Years ago, when I lived in London, I was in a similar situation. I lied to my landlords. I told them rent was coming tomorrow. But in reality, I had already spent the money — on poker, shopping, and useless things.
I wasn’t a victim. I was irresponsible.
At that time, I had this strange belief that the world owed me something. That money would somehow appear. That things would fix themselves. I had no plan. No discipline. No effort.
I stopped improving.
No reading.
No working seriously.
No trying.
Just living day to day.
And the worst part? I knew it. I felt miserable. I felt stupid. But instead of fixing it, I kept borrowing. Just to survive another day. Just to postpone reality.
That’s the trap. When you start lying, you don’t solve problems — you delay them. And every delay makes the next lie easier.

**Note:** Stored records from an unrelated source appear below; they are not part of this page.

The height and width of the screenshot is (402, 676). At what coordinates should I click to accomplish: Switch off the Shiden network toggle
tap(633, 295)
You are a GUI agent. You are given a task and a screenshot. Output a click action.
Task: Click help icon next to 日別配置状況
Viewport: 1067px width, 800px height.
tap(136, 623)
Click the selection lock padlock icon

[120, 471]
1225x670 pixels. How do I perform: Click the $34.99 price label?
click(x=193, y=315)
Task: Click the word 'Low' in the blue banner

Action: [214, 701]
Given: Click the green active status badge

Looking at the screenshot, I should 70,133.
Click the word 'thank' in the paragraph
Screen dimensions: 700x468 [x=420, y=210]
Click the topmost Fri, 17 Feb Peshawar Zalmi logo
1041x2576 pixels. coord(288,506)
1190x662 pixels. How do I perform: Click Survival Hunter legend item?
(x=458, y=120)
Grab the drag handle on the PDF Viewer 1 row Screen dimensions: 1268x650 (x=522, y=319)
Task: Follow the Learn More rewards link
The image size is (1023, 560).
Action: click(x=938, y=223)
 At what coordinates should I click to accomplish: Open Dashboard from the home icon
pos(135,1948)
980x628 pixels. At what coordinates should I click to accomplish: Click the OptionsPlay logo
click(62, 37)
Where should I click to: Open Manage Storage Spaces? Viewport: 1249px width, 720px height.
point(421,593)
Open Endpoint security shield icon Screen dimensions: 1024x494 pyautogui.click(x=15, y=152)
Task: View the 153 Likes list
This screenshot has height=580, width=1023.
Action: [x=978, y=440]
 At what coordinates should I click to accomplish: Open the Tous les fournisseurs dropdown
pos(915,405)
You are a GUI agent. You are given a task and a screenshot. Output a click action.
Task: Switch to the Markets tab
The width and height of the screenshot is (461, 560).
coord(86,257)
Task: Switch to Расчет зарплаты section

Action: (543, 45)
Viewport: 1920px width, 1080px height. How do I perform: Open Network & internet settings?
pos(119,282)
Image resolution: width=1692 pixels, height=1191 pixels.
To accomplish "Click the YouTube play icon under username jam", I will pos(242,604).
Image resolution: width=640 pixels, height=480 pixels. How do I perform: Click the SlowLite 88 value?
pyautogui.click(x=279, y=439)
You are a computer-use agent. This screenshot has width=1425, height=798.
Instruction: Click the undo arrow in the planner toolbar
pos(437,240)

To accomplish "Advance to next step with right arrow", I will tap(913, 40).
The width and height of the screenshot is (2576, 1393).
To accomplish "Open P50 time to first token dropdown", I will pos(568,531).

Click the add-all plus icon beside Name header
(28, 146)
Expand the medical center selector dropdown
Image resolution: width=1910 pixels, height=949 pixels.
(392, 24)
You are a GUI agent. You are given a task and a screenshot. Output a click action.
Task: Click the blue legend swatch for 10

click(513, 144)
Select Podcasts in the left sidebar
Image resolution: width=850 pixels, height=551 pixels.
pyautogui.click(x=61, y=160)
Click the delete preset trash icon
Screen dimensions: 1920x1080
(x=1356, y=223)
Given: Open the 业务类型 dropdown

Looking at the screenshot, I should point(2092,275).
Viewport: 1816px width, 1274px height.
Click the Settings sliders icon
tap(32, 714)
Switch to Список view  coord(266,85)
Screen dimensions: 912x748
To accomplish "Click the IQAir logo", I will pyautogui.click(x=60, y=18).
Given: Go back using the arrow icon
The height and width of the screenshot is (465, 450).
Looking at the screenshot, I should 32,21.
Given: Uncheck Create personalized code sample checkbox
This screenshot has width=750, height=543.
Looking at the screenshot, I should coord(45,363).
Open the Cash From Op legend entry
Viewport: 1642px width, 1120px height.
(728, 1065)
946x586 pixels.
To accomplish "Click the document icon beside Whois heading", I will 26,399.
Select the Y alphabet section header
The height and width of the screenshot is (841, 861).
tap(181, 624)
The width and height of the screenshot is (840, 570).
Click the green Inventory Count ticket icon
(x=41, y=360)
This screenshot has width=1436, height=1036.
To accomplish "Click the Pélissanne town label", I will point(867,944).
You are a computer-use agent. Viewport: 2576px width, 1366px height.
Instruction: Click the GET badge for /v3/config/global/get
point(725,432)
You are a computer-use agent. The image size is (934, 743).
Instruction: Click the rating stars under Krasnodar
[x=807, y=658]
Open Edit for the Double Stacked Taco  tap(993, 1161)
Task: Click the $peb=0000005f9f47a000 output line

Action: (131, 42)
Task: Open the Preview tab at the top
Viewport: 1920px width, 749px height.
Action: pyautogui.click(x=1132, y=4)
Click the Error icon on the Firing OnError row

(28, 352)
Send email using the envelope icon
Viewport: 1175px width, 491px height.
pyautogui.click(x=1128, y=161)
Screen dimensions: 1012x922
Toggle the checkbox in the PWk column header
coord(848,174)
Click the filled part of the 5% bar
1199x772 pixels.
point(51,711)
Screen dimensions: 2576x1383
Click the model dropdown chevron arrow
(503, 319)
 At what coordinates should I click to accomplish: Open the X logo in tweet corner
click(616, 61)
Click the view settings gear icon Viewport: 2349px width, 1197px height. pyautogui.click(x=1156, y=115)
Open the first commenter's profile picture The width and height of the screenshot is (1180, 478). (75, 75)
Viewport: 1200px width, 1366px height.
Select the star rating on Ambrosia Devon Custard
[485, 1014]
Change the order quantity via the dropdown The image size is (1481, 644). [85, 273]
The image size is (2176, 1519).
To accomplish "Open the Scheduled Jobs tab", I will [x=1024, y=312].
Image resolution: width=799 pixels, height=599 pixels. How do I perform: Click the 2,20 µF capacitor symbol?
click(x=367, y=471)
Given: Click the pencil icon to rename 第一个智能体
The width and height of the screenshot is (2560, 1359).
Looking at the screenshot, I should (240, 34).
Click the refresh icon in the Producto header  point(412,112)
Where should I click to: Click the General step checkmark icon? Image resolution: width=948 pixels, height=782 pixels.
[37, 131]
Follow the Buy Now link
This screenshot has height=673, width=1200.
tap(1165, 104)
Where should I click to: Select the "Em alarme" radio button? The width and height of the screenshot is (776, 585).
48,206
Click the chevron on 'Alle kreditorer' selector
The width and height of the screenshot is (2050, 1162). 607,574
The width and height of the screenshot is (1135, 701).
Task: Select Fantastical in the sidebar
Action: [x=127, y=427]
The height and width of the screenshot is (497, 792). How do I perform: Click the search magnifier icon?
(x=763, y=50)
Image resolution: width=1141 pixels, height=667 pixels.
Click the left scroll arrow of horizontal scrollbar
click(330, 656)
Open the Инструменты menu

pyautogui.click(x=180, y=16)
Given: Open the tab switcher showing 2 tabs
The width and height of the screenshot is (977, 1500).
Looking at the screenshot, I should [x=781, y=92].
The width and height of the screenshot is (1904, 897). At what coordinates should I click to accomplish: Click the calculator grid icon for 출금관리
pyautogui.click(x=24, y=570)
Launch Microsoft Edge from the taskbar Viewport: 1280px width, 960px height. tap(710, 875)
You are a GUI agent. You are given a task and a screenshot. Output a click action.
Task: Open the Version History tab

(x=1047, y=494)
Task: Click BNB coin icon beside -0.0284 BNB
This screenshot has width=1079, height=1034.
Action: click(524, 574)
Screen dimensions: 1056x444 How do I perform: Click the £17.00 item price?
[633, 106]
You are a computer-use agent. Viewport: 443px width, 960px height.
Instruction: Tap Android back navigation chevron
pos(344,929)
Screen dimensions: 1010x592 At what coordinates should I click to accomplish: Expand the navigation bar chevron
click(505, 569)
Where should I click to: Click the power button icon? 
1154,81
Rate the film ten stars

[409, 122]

Years later, I realized something simple. The best state for a man is when little is enough, and growth becomes non-negotiable. Growth in three directions:
Mentally and spiritually.
Physically.
Financially.
When one of these collapses, the others follow.
I saw this clearly when I changed my environment. I started reading again. I spent time with decent people. People who worked, who improved, who didn’t complain all day. Slowly, my behavior changed. Then my actions changed. Then results followed.
Environment shapes behavior more than motivation.
That’s something I’m trying to teach my kids now. If you change the environment, you change the decisions. And when decisions change, life changes.
Another realization hit me along the way: no one is coming to save you. Not friends. Not family. Not luck. You do your part, and you rely on God. You make effort, and you trust the outcome.
That’s what tawakkul really means — not waiting, but acting and trusting.
Looking back at the furniture guy, I don’t just see a fraud. I see someone stuck in the same cycle I once lived in — avoiding responsibility, buying time with lies, hoping things somehow fix themselves.
But they don’t.
You either face reality early, or reality humiliates you later.
The biggest lesson for me is simple: stay true to yourself. Don’t build your life around other people’s opinions or judgments. When you start lying to protect your image, you slowly destroy your character.
And once character is gone, everything else follows.
Tell the truth. Even when it’s uncomfortable.
Fix problems early. Even when it’s painful.
Grow in all three areas. Even when progress is slow.
Because in the end, honesty with yourself is the only stable foundation you have.